We’re already moving full steam into the new semester, but I don’t think I’ve fully recovered from the previous one. Part of me wants to forge ahead and never look back at any part of 2020, but things don’t suddenly change when the clock strikes midnight, and the debris from the catastrophic year still lingers everywhere. It lingers in the unease and the discomfort of upending my first year of college. It lingers in my detached concept of home since we got sent back last March. And it lingers in my diminished sense of self caused by the agonizing purgatory that was quarantine. I know better than to think that the new year will change any of that, so here’s to looking back and finding comfort in the chaos of an otherwise cruel semester — to rediscovering what home feels like, above South University Avenue. 

As the last weeks of August approached, it was finally time to come back to Ann Arbor. It felt like coming back to life. After a six-month long haze, I was back to the most city-life experience my small suburban-upbringing self had known. And here I’d stay for the semester, in my room on the 16th floor of my apartment building. It was my cramped little space that allowed me to catch my breath for the first time in months. Things were different now. I was different. But the essence of my college coming-of-age was imminent. As the brilliant colors of the sunset faded into the first night of my post-quarantine freedom, I looked through my living room window to the street below. A line had begun to form outside of Brown Jug, and friends stumbled around, linked at the arms and masked up. That was the beginning of my infatuation with the eccentric character of South University Avenue. 

The semester would go on like this, and the weekend bustle would start as early as Wednesday, due to asynchronous schedules brought about by a new normal. 8 o’clock would bring the earliest sounds of soft laughter and music seeping through our windows, signifying the end of Zoom calls and the beginning of something more familiar. During a normal semester, I would be on my way to the UGLi for late hours of studying, but a long day of screens calls for more frequent breaks and new nightly routines. In time, my roommates and I took comfort in living vicariously through the people that walked down South U — it filled the void that came with missing out on what were supposed to be the best nights of our lives, in the name of public health safety. From above, we would drink along with the carousers, crafting the most ridiculous stories about those we saw and heard 16 floors down. Down there, that was Trish. With a skip in her step, she was on her way to meet up with the guy from class she kept pinned on her 11 a.m. Chemistry Zoom screen. She found home in romanticizing even the most reckless first dates.

[Records from a data source]
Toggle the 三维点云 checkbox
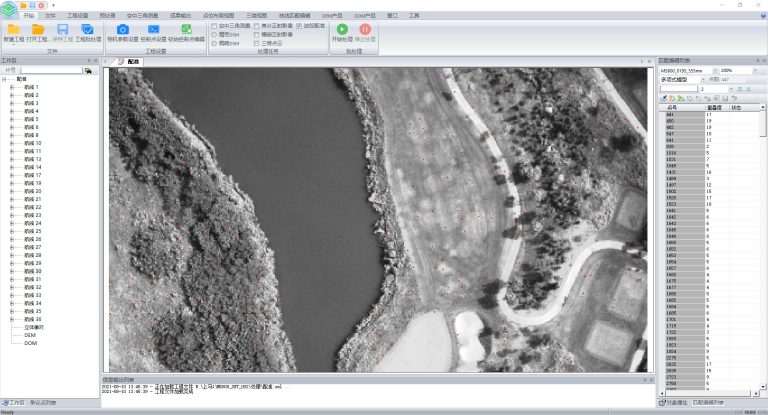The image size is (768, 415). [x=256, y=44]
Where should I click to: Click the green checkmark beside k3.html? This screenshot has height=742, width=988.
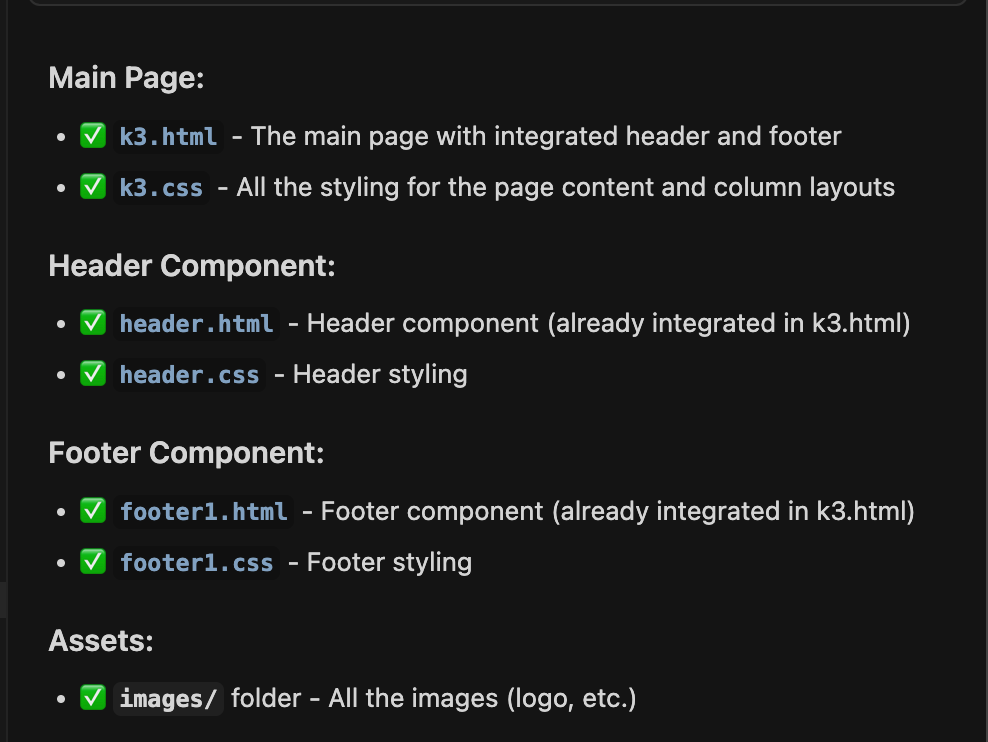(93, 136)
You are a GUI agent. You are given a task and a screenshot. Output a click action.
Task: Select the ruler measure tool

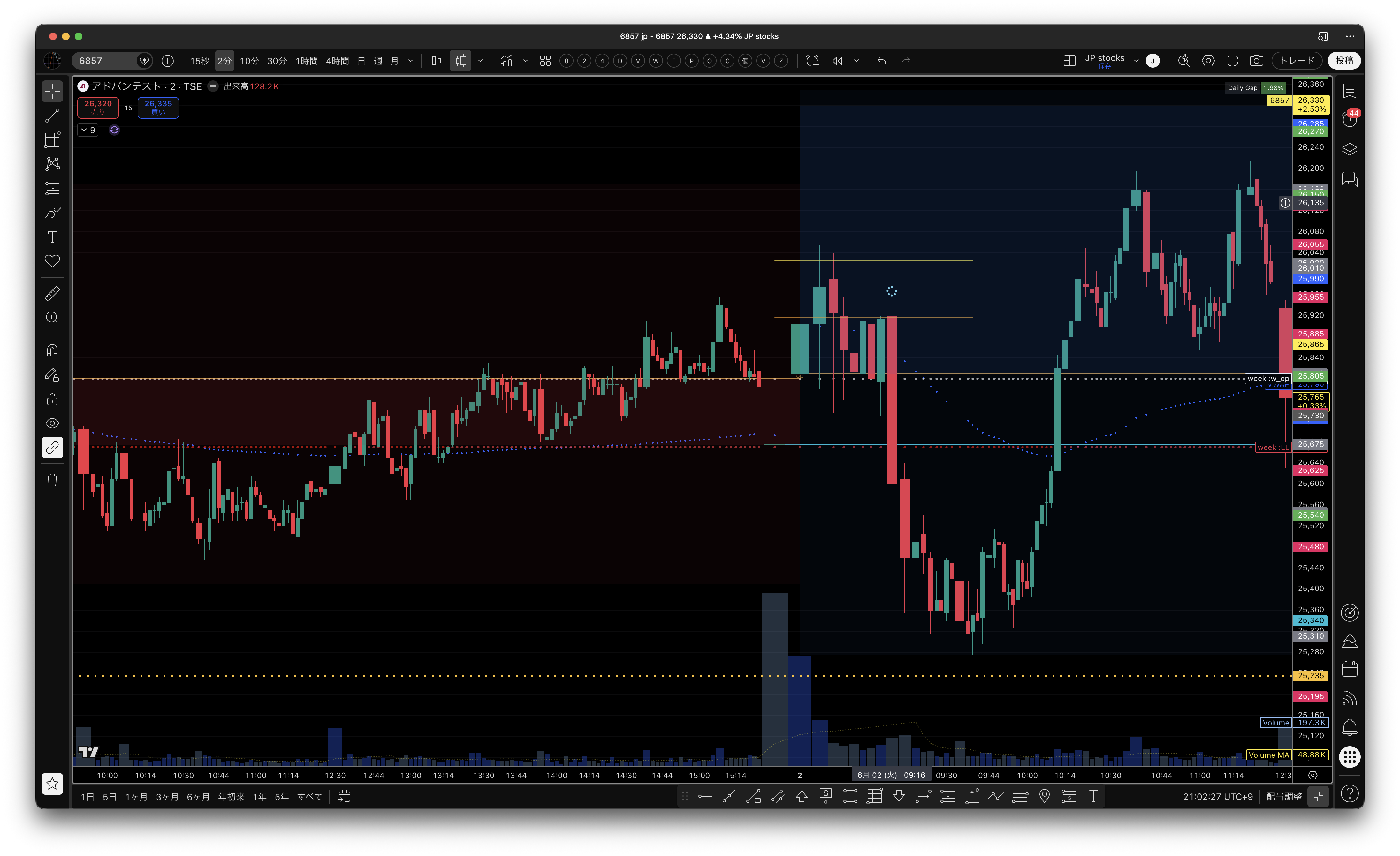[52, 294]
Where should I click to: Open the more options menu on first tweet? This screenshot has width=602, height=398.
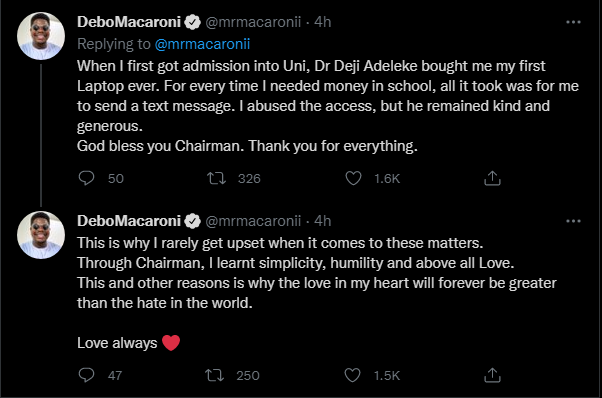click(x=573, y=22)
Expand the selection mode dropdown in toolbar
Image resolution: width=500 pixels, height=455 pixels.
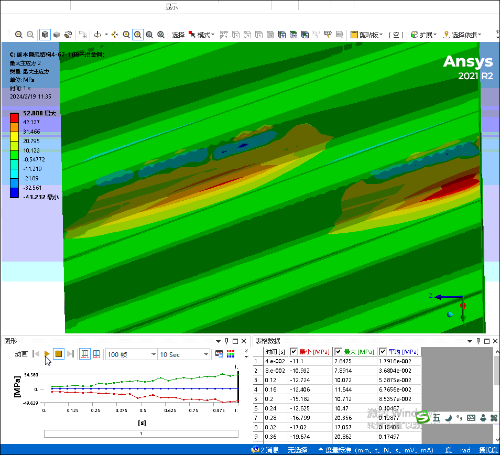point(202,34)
---
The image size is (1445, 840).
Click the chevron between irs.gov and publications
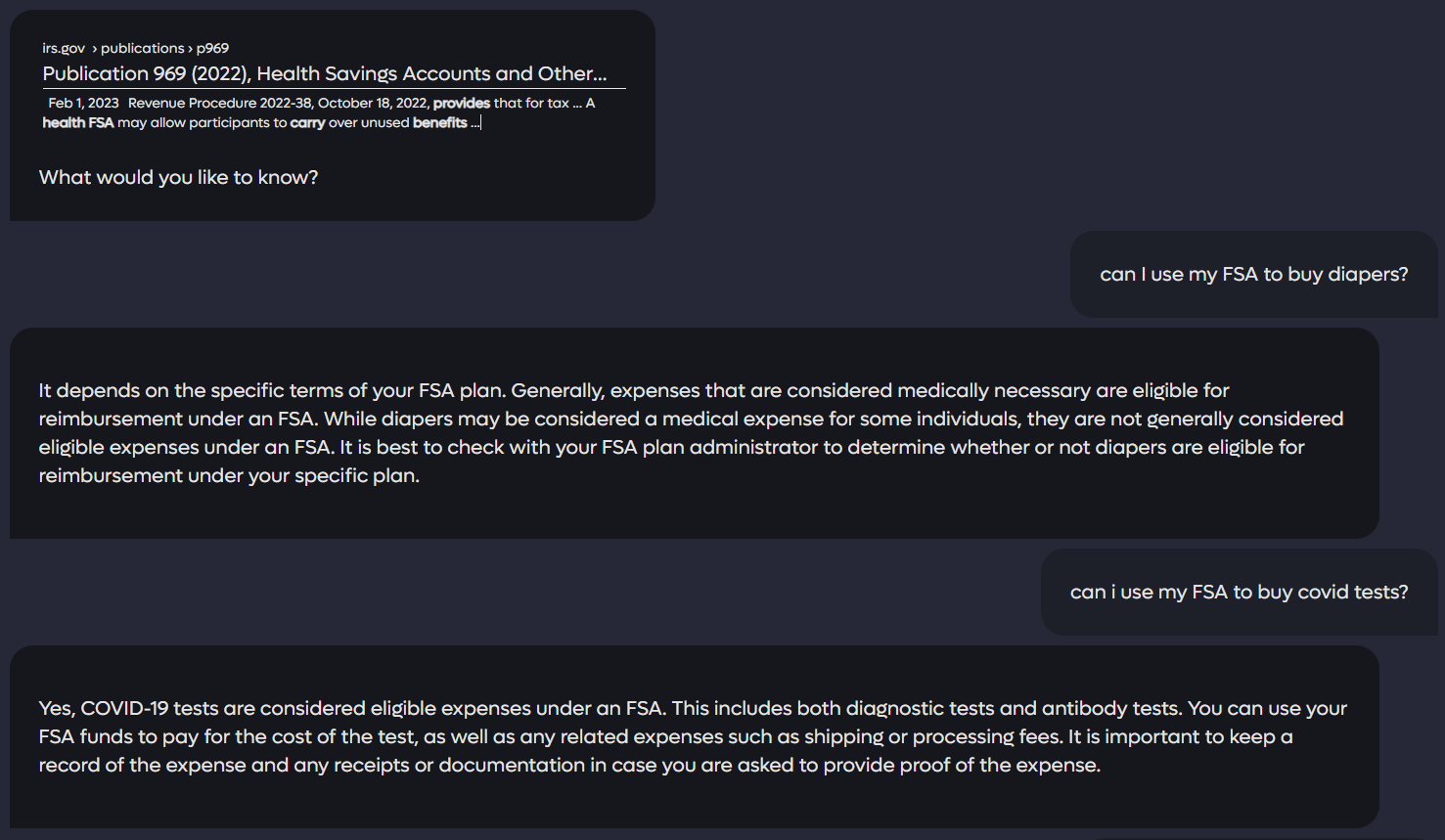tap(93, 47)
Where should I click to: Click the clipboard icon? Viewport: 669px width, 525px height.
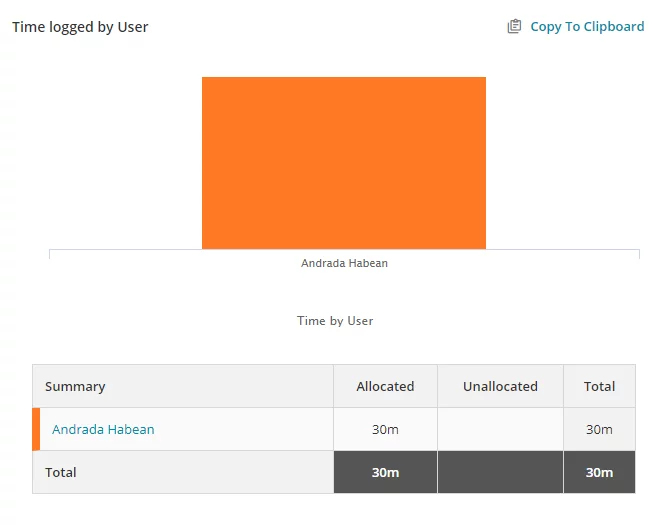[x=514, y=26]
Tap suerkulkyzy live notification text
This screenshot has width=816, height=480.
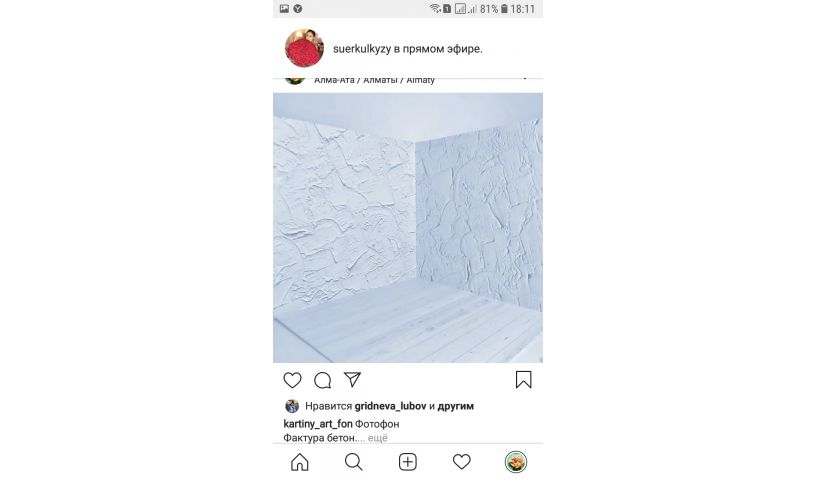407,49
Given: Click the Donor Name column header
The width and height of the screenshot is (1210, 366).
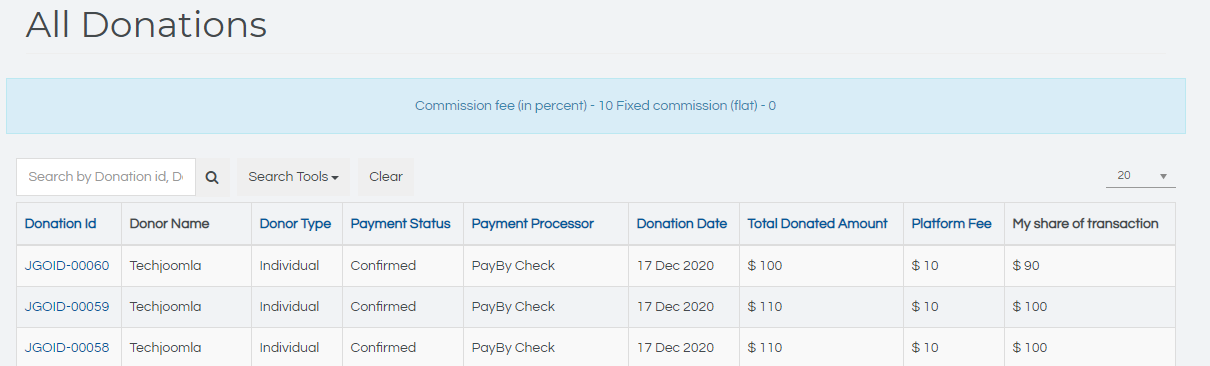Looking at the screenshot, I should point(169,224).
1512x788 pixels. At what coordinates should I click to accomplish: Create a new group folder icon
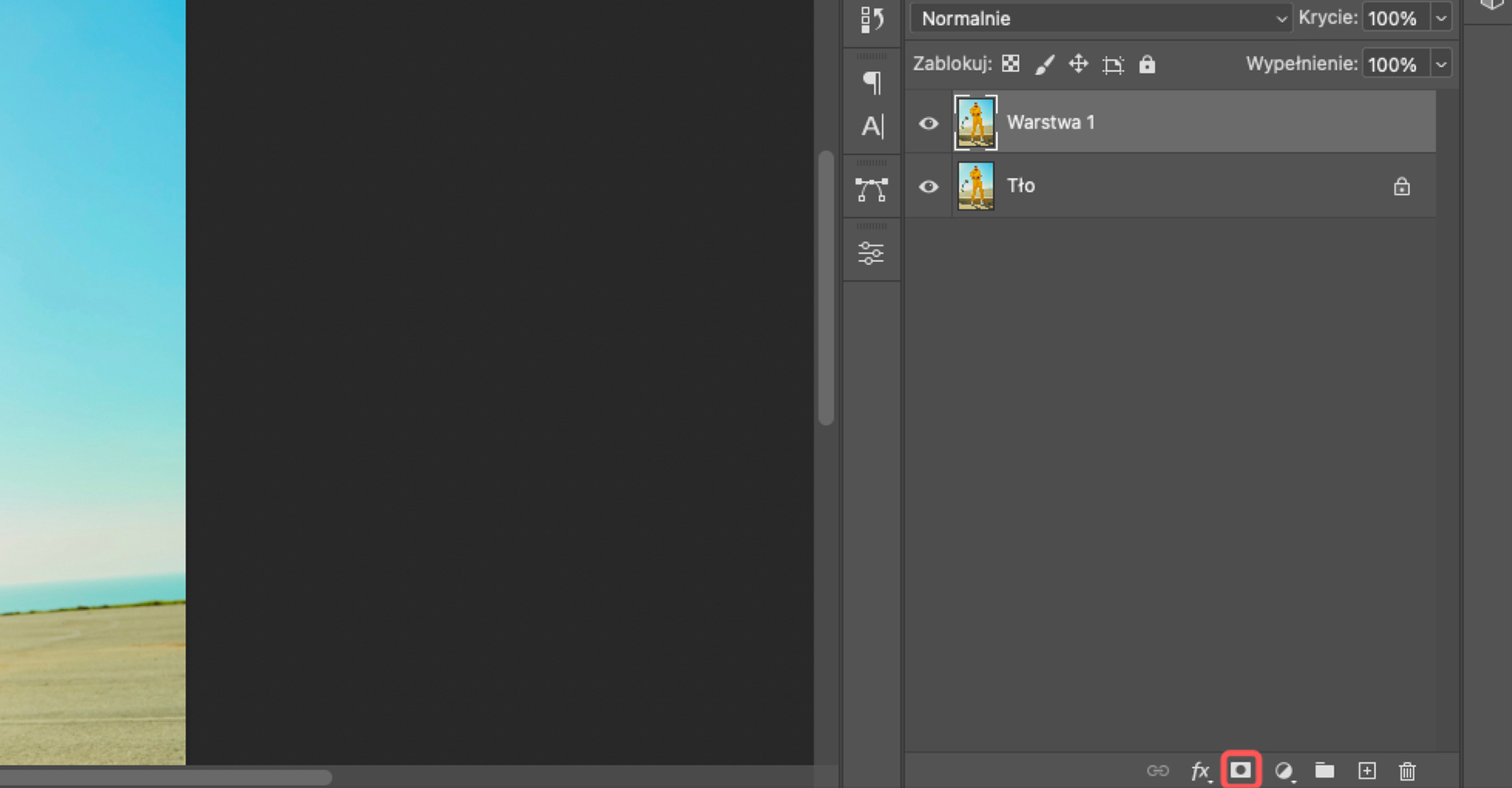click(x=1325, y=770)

▶ **WHAT THIS EXERCISE ASKS**:
- A) In the essay about South University Avenue, outside which place did a line begin to form on the first night of post-quarantine freedom?
- B) From the essay about South University Avenue, write out the passage that begins at the words "As the last" and stops after "of South University Avenue.".

▶ **SET OF ANSWERS**:
- A) Brown Jug.

- B)
As the last weeks of August approached, it was finally time to come back to Ann Arbor. It felt like coming back to life. After a six-month long haze, I was back to the most city-life experience my small suburban-upbringing self had known. And here I’d stay for the semester, in my room on the 16th floor of my apartment building. It was my cramped little space that allowed me to catch my breath for the first time in months. Things were different now. I was different. But the essence of my college coming-of-age was imminent. As the brilliant colors of the sunset faded into the first night of my post-quarantine freedom, I looked through my living room window to the street below. A line had begun to form outside of Brown Jug, and friends stumbled around, linked at the arms and masked up. That was the beginning of my infatuation with the eccentric character of South University Avenue.